This May Be Our Last Year Carving Pumpkins
I love Halloween. I love the costumes and the excitement. I love the decorations and the costumes. I love the parties and the trick or treating. And of course, I adore carving pumpkins.
I have carved pumpkins almost every year I can remember, and that includes long before children, long before my husband. I remember giggling with a friend shortly after college when we gave our pumpkins bubble baths in the bathtub before carving them - just to be silly. I remember finding those way cool toys that are essentially miniature hacksaws that let you create your pumpkin with so much more detail than my giant knives ever could.
We've made pumpkin carving with the wee ones a tradition. They get pumpkins every year, and we clean them and carve them and roast the pumpkin seeds. When the wee ones were little little, my husband and I did all the work ourselves. As they've gotten a little older, we've expected a little more from them. They can help empty the pumpkins of seeds. They can decide on the design of the pumpkins, and this year we put Mister Man in charge of helping to poke the design into his pumpkin.

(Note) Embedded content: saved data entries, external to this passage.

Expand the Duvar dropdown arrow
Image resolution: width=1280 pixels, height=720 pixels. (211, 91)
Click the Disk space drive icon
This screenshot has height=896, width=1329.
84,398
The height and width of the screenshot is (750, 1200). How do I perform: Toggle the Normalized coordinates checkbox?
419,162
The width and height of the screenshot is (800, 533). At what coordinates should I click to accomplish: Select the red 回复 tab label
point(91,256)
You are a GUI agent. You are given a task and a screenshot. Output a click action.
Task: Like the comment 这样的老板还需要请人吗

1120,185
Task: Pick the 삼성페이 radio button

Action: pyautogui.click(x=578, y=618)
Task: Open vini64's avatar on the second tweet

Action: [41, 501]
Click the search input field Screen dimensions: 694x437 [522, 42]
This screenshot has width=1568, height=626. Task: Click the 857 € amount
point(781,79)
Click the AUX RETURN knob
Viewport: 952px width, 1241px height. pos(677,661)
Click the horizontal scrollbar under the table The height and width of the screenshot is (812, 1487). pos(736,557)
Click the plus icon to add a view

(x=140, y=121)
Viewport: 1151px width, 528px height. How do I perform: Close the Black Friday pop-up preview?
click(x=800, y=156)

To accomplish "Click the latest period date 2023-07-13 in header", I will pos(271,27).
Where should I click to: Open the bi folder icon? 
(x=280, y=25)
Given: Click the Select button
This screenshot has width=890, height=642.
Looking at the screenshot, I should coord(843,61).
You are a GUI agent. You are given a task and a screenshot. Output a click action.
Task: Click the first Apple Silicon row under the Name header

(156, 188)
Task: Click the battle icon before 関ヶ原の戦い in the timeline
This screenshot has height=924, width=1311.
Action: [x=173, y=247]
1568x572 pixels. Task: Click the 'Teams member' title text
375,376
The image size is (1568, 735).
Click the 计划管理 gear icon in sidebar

We made a mistake a few years ago, however. My husband discovered he could make extra cool pumpkins with patterns the same year we discovered those awesome tools. It's possible that they're packaged together and thus the discovery was made at the same time. The wee ones absolutely adore the very cool patterns, and now they want their pumpkins to have those same cool patterns. Yep, the patterns that take my husband forever to do instead of the fun freehand scary faces that I can make in fifteen or so minutes.
This year, as we prepared our pumpkins for the first cut, Little Miss announced that she wasn't going to clean out her pumpkin because it made her itchy. Mister Man started to clean his out but gagged and had to hold his breath every time he went near his pumpkin. My husband and I ended up cleaning out the pumpkins.
Mister Man was put in charge of poking holes into the pumpkin for his pattern. Twenty-three holes and less than five percent done, he decided he was tired and needed a break. He wandered off into the homework room, picked up a book, and we couldn't entice him to rejoin us.
Little Miss drew a traditional face on her pumpkin for my dad to carve - yay, no patterns - but she used a Sharpie. Did you know Sharpies don't come off pumpkins? It's an interesting look. She oversaw the majority of the carving after having overseen the cleaning of the pumpkin. Then she was done, too, and she disappeared until after it was time to put our pumpkins outside for display.
I'm thinking next year they don't get pumpkins. I think next year I get a pumpkin and my husband gets a pumpkin. And we carve them at night after the wee ones are in bed. It's the end product they love anyway because how awesome do pumpkins look as they glow in the night?